4. Materials and Methods

4.1. Sample Collection

On farms, during the rapid growth period of raccoons, a raccoon with a normal or near-normal intake of less than 50% of the average weight of the same group is called a stunted raccoon. The clinical characteristics of a sick raccoon are lethargy, small size, anemia, loose hair, slow growth, and weight loss. In this study, normal raccoons and sick raccoons were selected at 7 months of age, at the same growth period, and their weights were measured separately. Afterwards, we used microscopic venous blood smear examination for Eperythrozoon detection (at least one Eperythrozoon per 20 vision fields of the microscope or per 200 erythrocytes) [14].
Three liver tissues and spleen tissues were collected from normal and diseased raccoons dogs during the same period. The obtained tissues were cut into small pieces and divided into centrifugal tubes for rapid freezing. The rapidly frozen tissue blocks were then used for RNA-seq, miRNA, and proteomic analysis.
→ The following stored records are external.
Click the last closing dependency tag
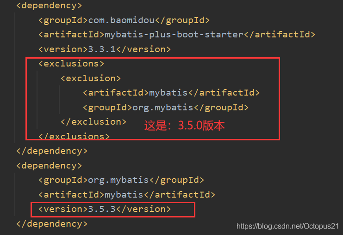Viewport: 343px width, 235px height. pyautogui.click(x=51, y=224)
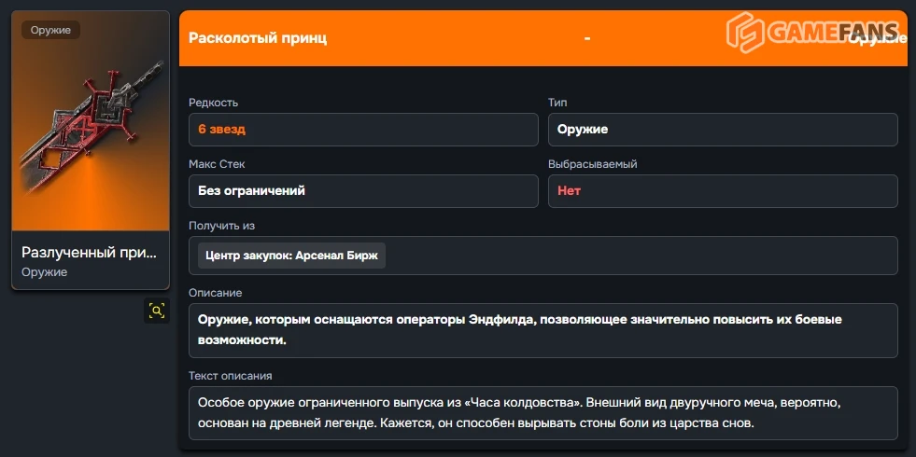
Task: Click the dash in the orange header
Action: (x=586, y=38)

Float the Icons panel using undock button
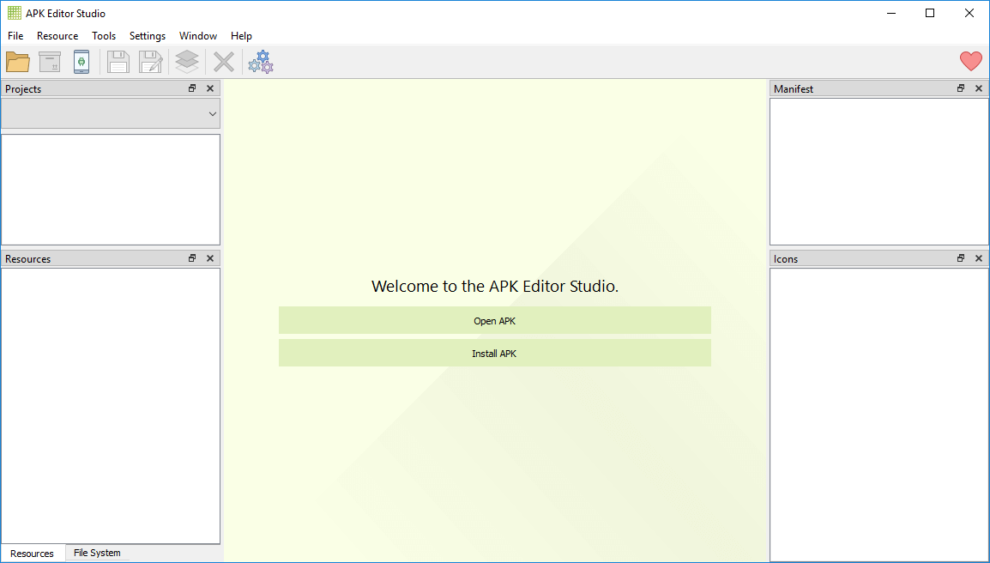pos(961,258)
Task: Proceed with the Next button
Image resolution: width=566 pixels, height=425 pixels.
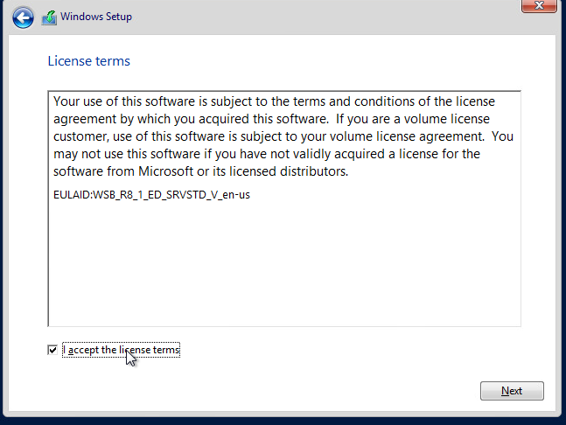Action: click(512, 391)
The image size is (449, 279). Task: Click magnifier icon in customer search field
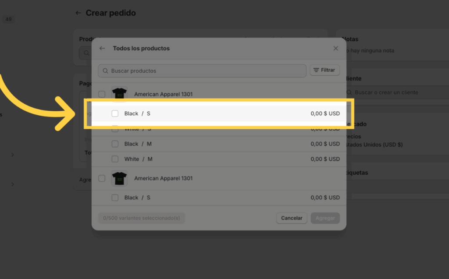349,92
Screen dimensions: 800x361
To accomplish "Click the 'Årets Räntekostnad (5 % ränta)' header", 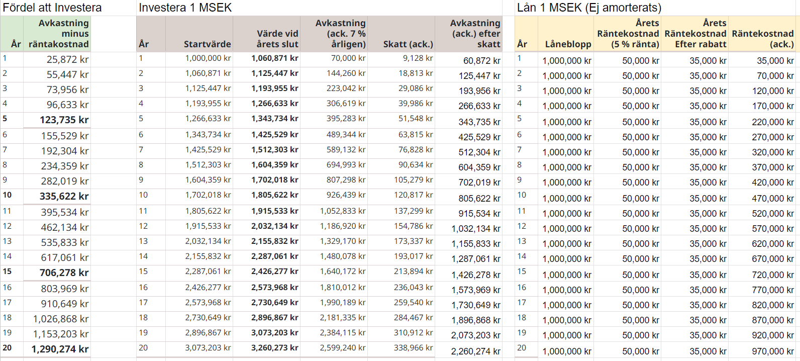I will pos(628,34).
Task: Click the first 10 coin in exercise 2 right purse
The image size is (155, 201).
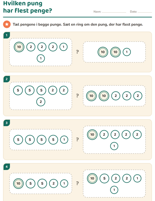Action: [91, 96]
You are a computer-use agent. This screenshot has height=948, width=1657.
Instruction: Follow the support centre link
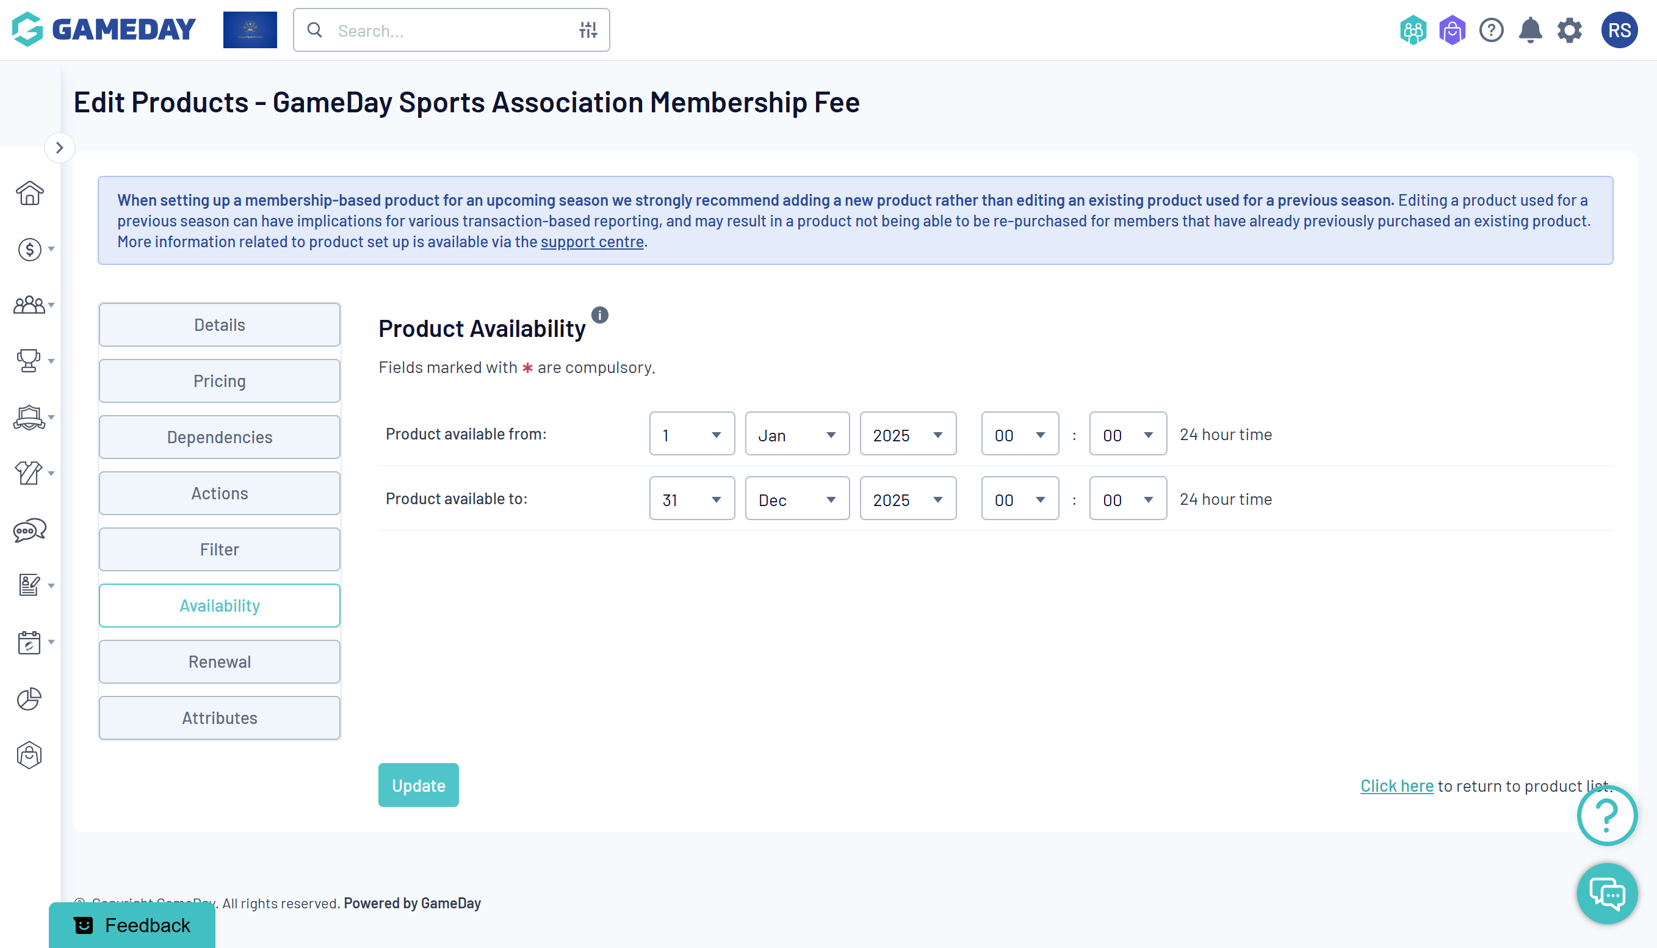(x=592, y=242)
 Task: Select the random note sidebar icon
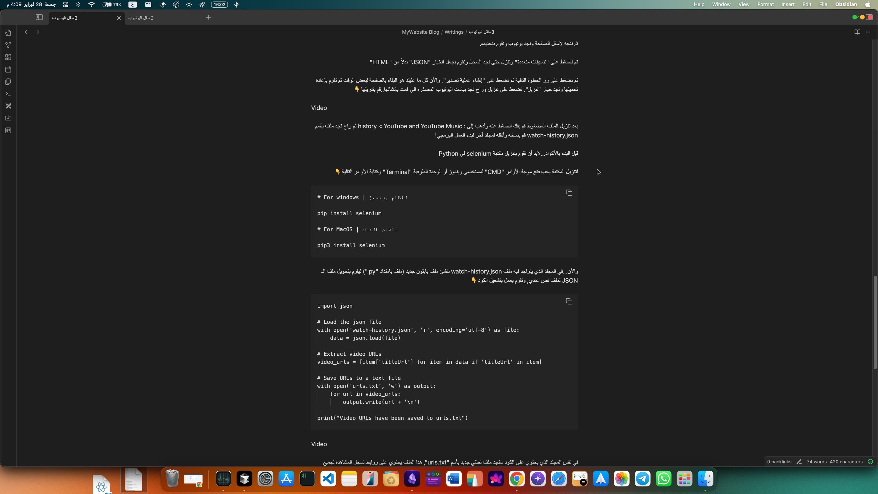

The research was approved by the Institute of Special Animal and Plant Sciences of the Chinese Academy of Agricultural Sciences (license number ISAPSAEC-2021-61RD).

4.2. Blood Test

Blood samples were collected from raccoon dogs in each group using 10 mL EDTA (Procell Life Science&Technology Co., Ltd., Wuhan, China) anticoagulant tubes. After collecting the blood, the blood collection tube was slightly inverted and placed vertically in a centrifuge tube rack. The EDTA anticoagulated tubes containing blood were placed in a centrifuge at 3500 rpm, 4 °C for 10 min, and the supernatant was aspirated to obtain the raccoon dogs’ serum and plasma, which was subsequently dispensed into centrifuge tubes. One blood sample was used for routine blood tests and one for physiological and biochemical parameters. Finally, blood cells, liver function, lipids, electrolytes, bilirubin and glutamic-pyruvic transaminase, glutamic oxalacetic transaminase, total protein, albumin, globulin, cholesterol, high-density lipoprotein cholesterol, low-density lipoprotein cholesterol, creatine kinase, lactate dehydrogenase, serum potassium, alkaline phosphatase, triglyceride, blood sugar, and carbon dioxide binding power, total bilirubin, direct bilirubin, and indirect bilirubin were obtained using the Beckman AU480 automatic biochemistry analyzer (Vitalab Selectra E, Spankeren, The Netherlands).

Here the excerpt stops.